**What is expected:** Going through the material below, output exactly the lines from the one containing "Poetry (25, 2485)" through the one containing "Términos y Condiciones (71, 2123)", and no pictures.

**Data for the task:**

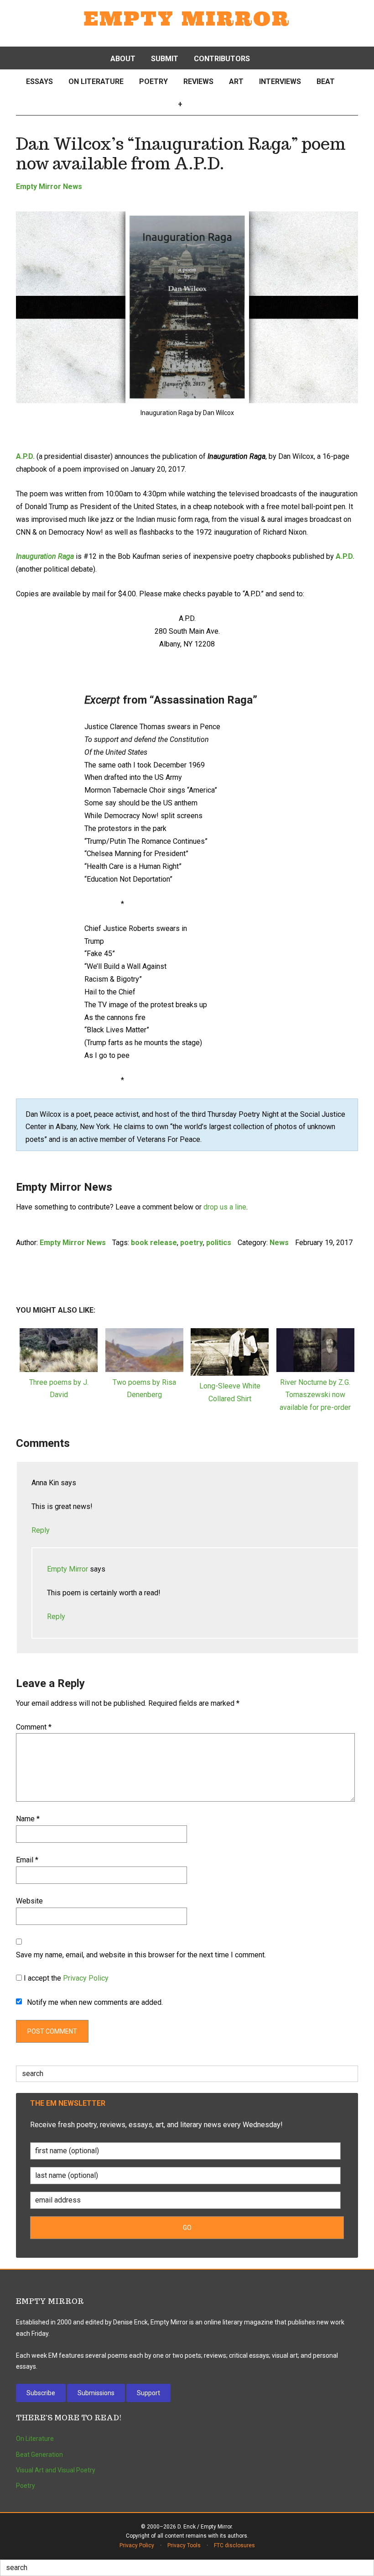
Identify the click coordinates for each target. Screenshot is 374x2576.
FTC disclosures (234, 2545)
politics (218, 1242)
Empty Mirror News (49, 186)
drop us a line (224, 1207)
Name (28, 1818)
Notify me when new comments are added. (95, 2002)
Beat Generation (39, 2454)
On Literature (35, 2438)
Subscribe (40, 2393)
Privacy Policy (86, 1978)
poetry (191, 1242)
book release (154, 1242)
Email (27, 1860)
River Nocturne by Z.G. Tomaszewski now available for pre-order (315, 1395)
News (279, 1242)
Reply (40, 1530)
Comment (34, 1727)
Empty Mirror (187, 18)
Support (148, 2393)
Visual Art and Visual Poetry (55, 2470)
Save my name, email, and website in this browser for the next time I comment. (141, 1954)
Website (29, 1901)
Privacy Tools (184, 2545)
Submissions (96, 2393)
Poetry (25, 2485)
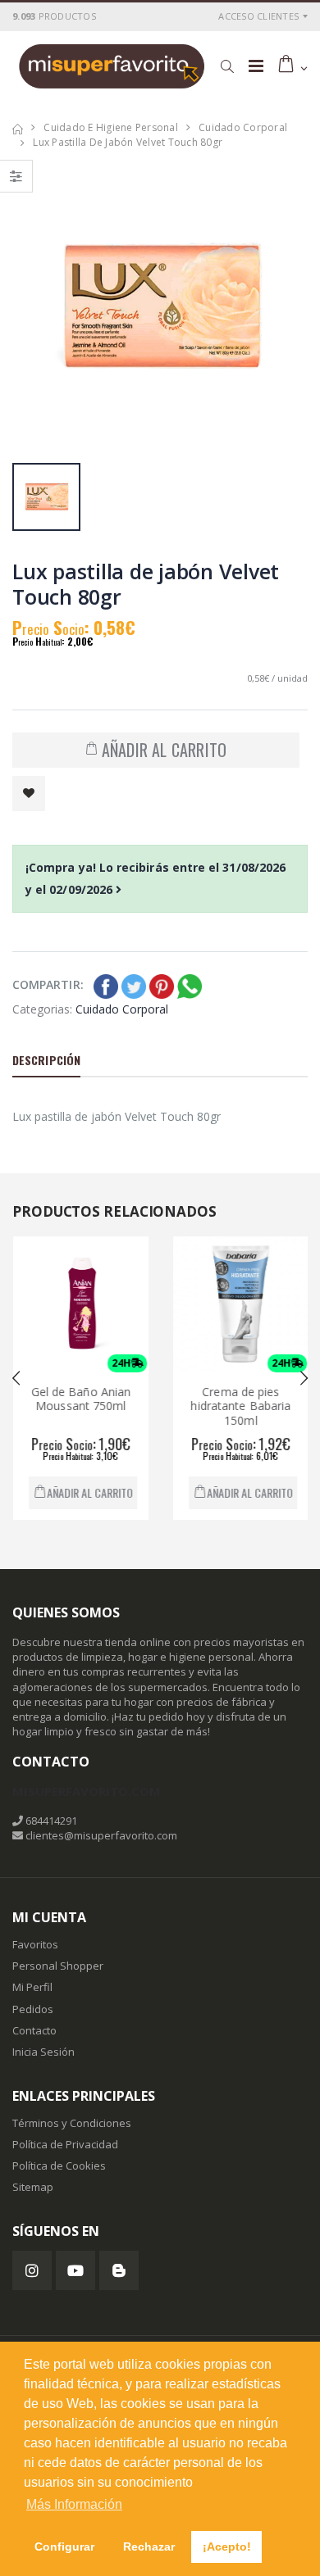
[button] (227, 66)
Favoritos (35, 1944)
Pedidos (32, 2009)
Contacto (34, 2030)
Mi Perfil (32, 1987)
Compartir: (48, 984)
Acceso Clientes (258, 16)
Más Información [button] (74, 2504)
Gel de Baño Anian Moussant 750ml (78, 1399)
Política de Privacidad (65, 2144)
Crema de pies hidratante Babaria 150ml (238, 1406)
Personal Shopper (57, 1965)
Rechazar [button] (149, 2546)
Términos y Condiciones (71, 2123)
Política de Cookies (59, 2165)
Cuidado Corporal (243, 127)
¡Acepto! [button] (227, 2546)
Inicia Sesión (43, 2051)
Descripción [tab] (46, 1059)
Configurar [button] (64, 2546)
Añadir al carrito (86, 1492)
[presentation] (16, 1378)
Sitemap (32, 2186)
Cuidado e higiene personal (110, 127)
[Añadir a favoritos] (28, 793)
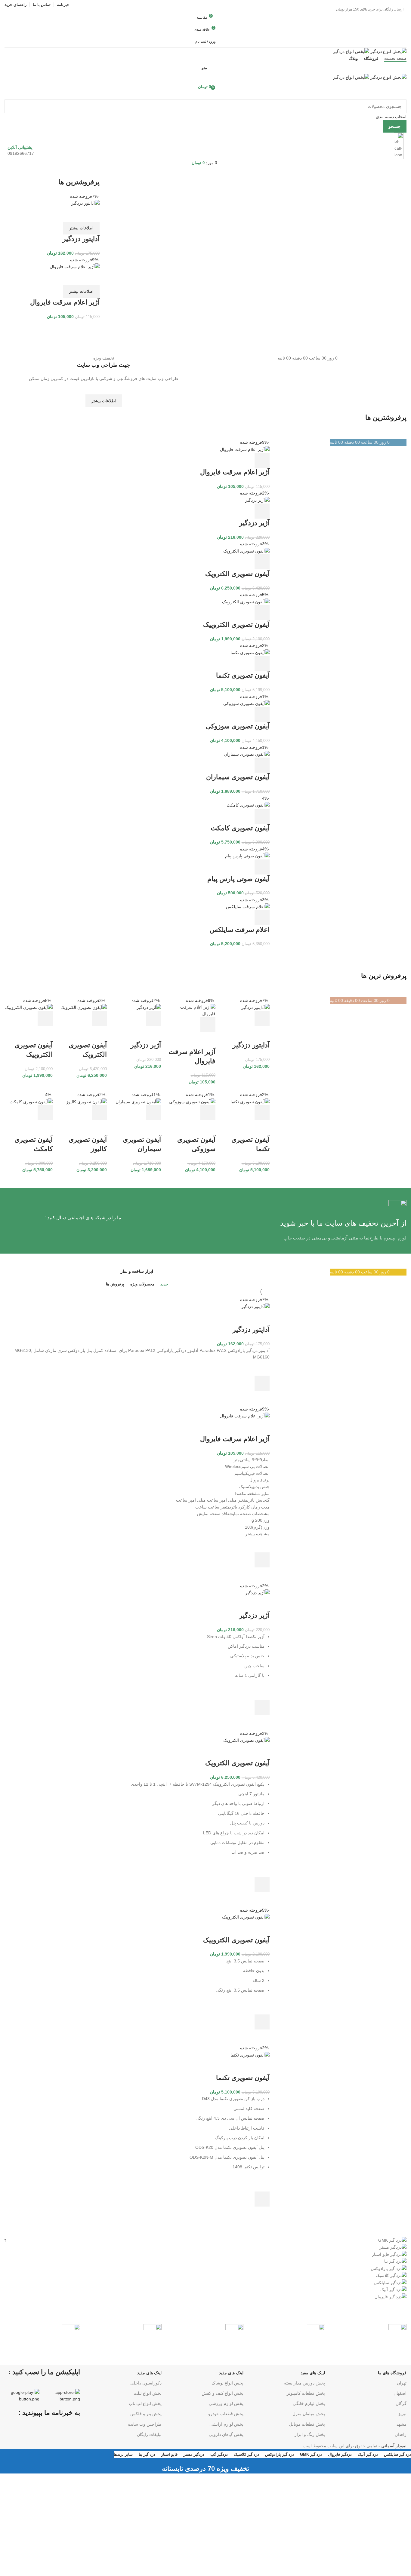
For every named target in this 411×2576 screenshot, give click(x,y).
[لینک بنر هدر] (205, 1288)
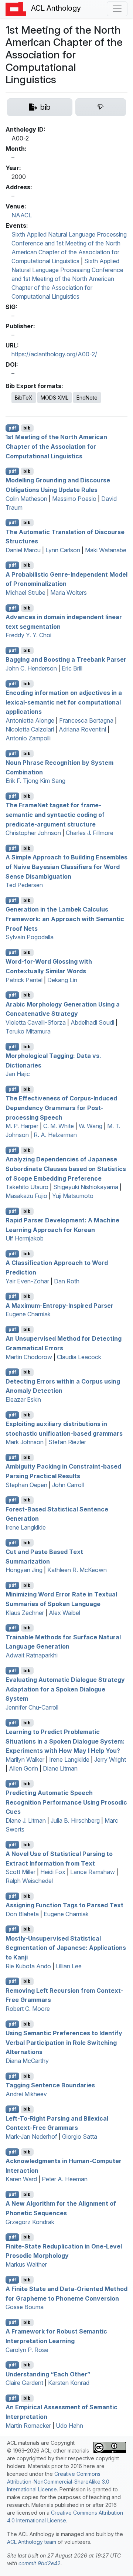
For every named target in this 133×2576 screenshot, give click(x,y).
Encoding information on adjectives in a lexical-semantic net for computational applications (64, 702)
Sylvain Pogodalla (30, 937)
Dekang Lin (62, 980)
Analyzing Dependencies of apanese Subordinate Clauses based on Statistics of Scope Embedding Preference (66, 1168)
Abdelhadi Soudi (92, 1022)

**Exercise solution:**
Poetry (25, 2485)
[button] (227, 66)
Favoritos (35, 1944)
Pedidos (32, 2009)
Contacto (34, 2030)
Mi Perfil (32, 1987)
Compartir: (48, 984)
Acceso Clientes (258, 16)
Más Información [button] (74, 2504)
Gel de Baño Anian Moussant 750ml (78, 1399)
Política de Privacidad (65, 2144)
Crema de pies hidratante Babaria 150ml (238, 1406)
Personal Shopper (57, 1965)
Rechazar [button] (149, 2546)
Términos y Condiciones (71, 2123)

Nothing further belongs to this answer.